GRP-BB₂ receptor signaling partially accounts for SCN electrical activity rhythms in Vipr2^-/- mice. Long-term perfusion of brain slices from behaviorally rhythmic Vipr2^-/- mice (a, d) with the BB₂ receptor antagonist DPDMB prevented MUA rhythms in four to six slices (b) and rendered the majority of single units arrhythmic (c). However, some antagonist-treated slices showed clear circadian rhythms in multiunit and single-unit discharge (e, f). Conversely, in the presence of GRP, robust MUA rhythms were observed in three of four SCN slices (h) from behaviorally arrhythmic Vipr2^-/- mice (g, j) and the majority of single units detected (i). GRP failed to induce MUA rhythms in one slice (k) but caused short-period oscillations (outside the circadian scale) in single-unit discharge (l). The bars in b-l indicate timing and duration of drug application.

Figure 4.

GRP-BB₂ receptor signaling is not essential for circadian rhythms in WT SCN electrical activity.
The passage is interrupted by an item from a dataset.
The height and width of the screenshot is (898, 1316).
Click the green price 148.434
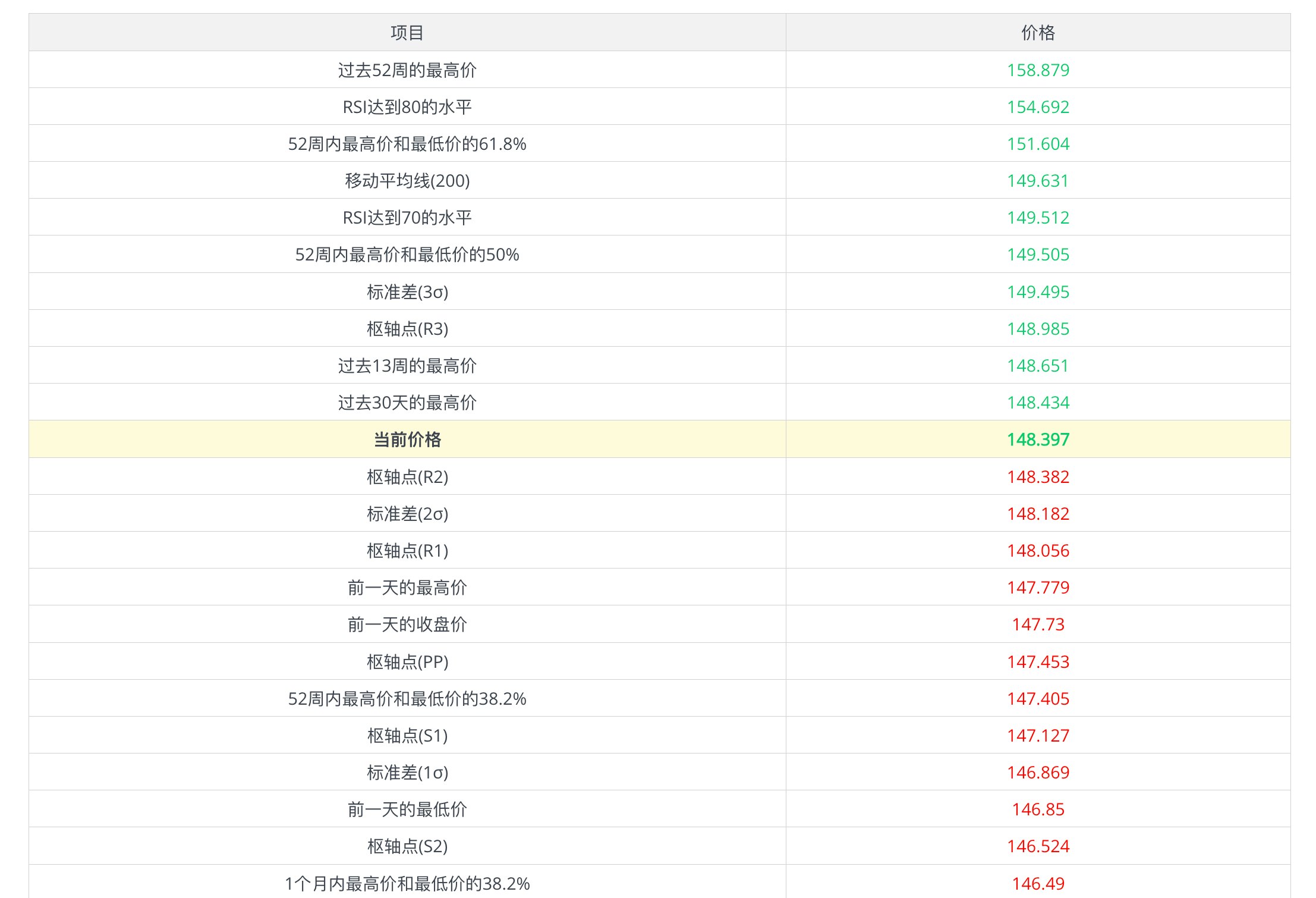(x=1037, y=402)
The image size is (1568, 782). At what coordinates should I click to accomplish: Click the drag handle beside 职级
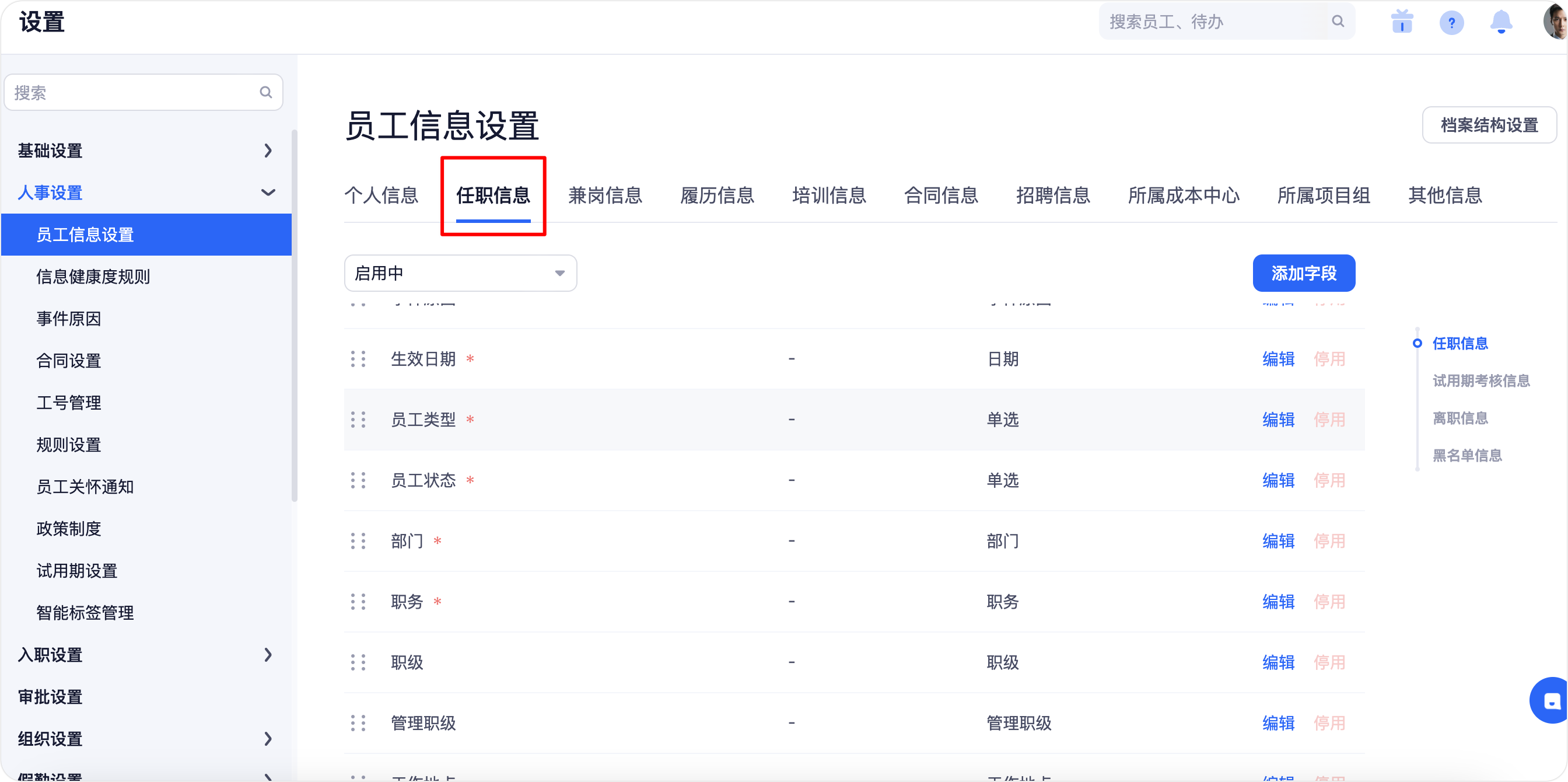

SCN slices prepared from WT mice housed under LD displayed robust rhythms in MUA (a) and single-unit discharge (b, g). Chronic application of the BB₂ receptor antagonist DPDMB (100 nm) to WT slices did not prevent multiunit or single-unit firing rate rhythms (c, d, g). The majority (3 of 4) of WT SCN slices also sustained MUA rhythms when continually perfused with 50 nm GRP (e), whereas the number (No.) of single units showing circadian firing rate rhythms (f) was reduced (g). Neither peak/mean daily firing rates nor the amplitude of rhythmic cells was significantly altered by GRP or DPDMB (h; Tukey's test; p > 0.05). Shaded areas in a-f correspond to periods of darkness extrapolated from the previous LD cycle. The bars in c-f indicate timing and duration of drug application. Error bars in h correspond to ±SEM.

Figure 5.

GRP promotes cellular rhythmicity in the WT SCN in the absence of VPAC₂ receptor signaling. Long-term perfusion of WT slices with the VPAC₂ receptor antagonist PG 99-465 abolishes circadian rhythms in MUA (a) and most single units (b, top, e), although some neurons expressed low-amplitude rhythms (b, bottom). Chronic application of GRP promoted MUA rhythms in VPAC₂ receptor antagonist-treated WT SCN slices (c) and significantly increased the number of rhythmic neurons detected (d, e; χ² test). Single units oscillated with higher amplitude in the presence of GRP compared with PG 99-465-only-treated slices (f; t test). ^*p < 0.05; ^**p < 0.01. The shaded areas in a-d correspond to periods of darkness extrapolated from the previous LD cycle. The bars indicate timing and duration of drug application. Error bars in f correspond to ±SEM.